Jessica Weissman's picture
Jessica Weissman

Forkish gives grams and volume measurements.  It is easy to convert from ounces to grams: 30 grams per ounce.

My pet peeve is measurements like 7 grams.  My scale purports to measure in single grams, but I wouldn't want to vouch for its precision at that level.  So I use the volume measurements for small amounts of yeast, salt, sugar, etc.

-  Jessica

D. Commerce's picture
D. Commerce

I would like to know if anyone has used or reviewed the book "Bread Science" by Emily Jane Buehler. Any insight about this book? I saw it referenced elsewhere as a good blend of science with everyday explanations and instructions (but few or no formulas/recipes). I think it is self-published.

bigwave's picture
bigwave

Here's another vote for "Flour Water Salt Yeast"...   my current favorite bread book (and pizza book) by far....

-David

eddieh70301's picture
eddieh70301

Ordered it today from Amazon.

Made Reinhart's Ciabatta and did not really care for it. It was way too dense for me. Did not have the flavor I was expecting.Made the preferment Sunday and baked three loaves yesterday. Definitely need to work on my shaping abilities.

Anyway, I think part of the problem is I did not add enough water to the dough. I believe I was about 50-75 grams short as my calculations were messed up.  The color was good but working with a home oven leaves alot to be desired.

I also have AB in 5 and made Ciabatta with the master recipe. The dough fermented in the fridge for three-four days (can't remember) adn the flavor was much better. This one was also a bit dense for my liking but I contribute that to user error. Kind of intrigued by Bertinot's slap and fold technique and I can see how that may help with the light and airy crumb I am after. Might give that a try on my next attempt.

Greg D's picture
Greg D

I hope you post your experiences and thoughts re: the Ken Forkish book and formulas.  I live in the Portland OR area and have enjoyed Ken's Artisan Breads and Ken's Artisan Pizza (except for the 90 minute wait for the pizza - Grrrrr) but after owning the Forkish book for about a month and trying many of his formulas, I think I still prefer Reinhart's approach, EXCEPT that I am getting very good results using dutch ovens instead of the Reinhart baking tile + water pan system.

(Records of locating words and elements)
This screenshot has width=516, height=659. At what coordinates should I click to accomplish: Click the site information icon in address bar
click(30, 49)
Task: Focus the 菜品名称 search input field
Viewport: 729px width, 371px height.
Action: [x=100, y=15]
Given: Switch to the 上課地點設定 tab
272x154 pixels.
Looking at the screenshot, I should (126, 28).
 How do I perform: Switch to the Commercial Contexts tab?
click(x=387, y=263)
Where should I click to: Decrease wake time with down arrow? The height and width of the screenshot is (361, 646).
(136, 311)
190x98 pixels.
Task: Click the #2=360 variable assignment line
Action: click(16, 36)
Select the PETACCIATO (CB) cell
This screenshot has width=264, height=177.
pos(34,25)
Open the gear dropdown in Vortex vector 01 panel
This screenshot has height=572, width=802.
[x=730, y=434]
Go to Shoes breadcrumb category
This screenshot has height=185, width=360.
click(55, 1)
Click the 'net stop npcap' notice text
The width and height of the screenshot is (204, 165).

**PARTS OF THE EXERCISE:**
1: Please transcribe the bread forum thread between "Anyway, I think part" and "my next attempt.", inclusive.
2: Carry the bread forum thread on from its last sentence.

**THE RESPONSES:**
1:
Anyway, I think part of the problem is I did not add enough water to the dough. I believe I was about 50-75 grams short as my calculations were messed up.  The color was good but working with a home oven leaves alot to be desired.

I also have AB in 5 and made Ciabatta with the master recipe. The dough fermented in the fridge for three-four days (can't remember) adn the flavor was much better. This one was also a bit dense for my liking but I contribute that to user error. Kind of intrigued by Bertinot's slap and fold technique and I can see how that may help with the light and airy crumb I am after. Might give that a try on my next attempt.

2:
I was particularly put off by Forkish's recommendation that I use and then discard about  a pound of flour per day while building a wild yeast starter.  Must be my Scottish ancestors calling to me, but throwing away that much flour/starter seems like a horrible waste.

Happy Baking!

jaywillie's picture
jaywillie

Forkish has a number of videos on youtube demonstrating techniques mentioned in his book. They're helpful, if just basically recapping the book. Just search for "kensartisan" or "Ken's Artisan" on youtube and you'll find them.

I agree his methods waste way too much for a home baker. It's terrible, and I can't imagine why he did it that way. The book is aimed at the home baker but the methods are sized extremely poorly. I've adapted them to fit my style and amounts. No way could I do what he suggests -- creating 1000g of starter and throwing away well over half of that. C'mon, Ken. That's inane. 

Nevertheless, I've baked a number of his formulas (BTW, I don't use the Dutch oven method) and like them. Especially the Field Breads.

jaywillie

eddieh70301's picture
eddieh70301

Jaywillie and Greg, had I known that about Forkish's book, I probably would not have ordered it. I bake mainly on the weekends and usually two or three loaves, which a typical recipe makes is really too much. And I agree that making 1000g of starter and throwing away half is insane. To be honest, not real sure why alot of these books seem to be based on a commercial setting vs a home environment. My wife says bread is too fattening so she limit's her intake. Then I'm left with 1-2 loaves of bread. Luckily I work with a bunch of scavangers (i mean that in a nice way) and my sisters never turn down bread so I have an outlet to unload the product without it going bad.

My shaping/forming skills suck, to put it mildly, so I've been trying to do a little baking every weekend. I know with practice, I will get better at it.

I've been baking pizza for about a year now and my pizza shaping skills are still not that great but they are getting better. I'm kinda interested in trying Forkish's pizza recipe as I find that pizza dough has more flavor than the bread I've been making. Living in South Louisiana, can't really get good flour other than GM and sometimes Wally World has KAAP but no bread flour.

Next bread step is some form of sourdough or a long fridge ferment. Haven't decided which way to go yet. And baking in a home oven that max's out at 550 doesn't help with pizza. If I can only talk the wife into a WFO.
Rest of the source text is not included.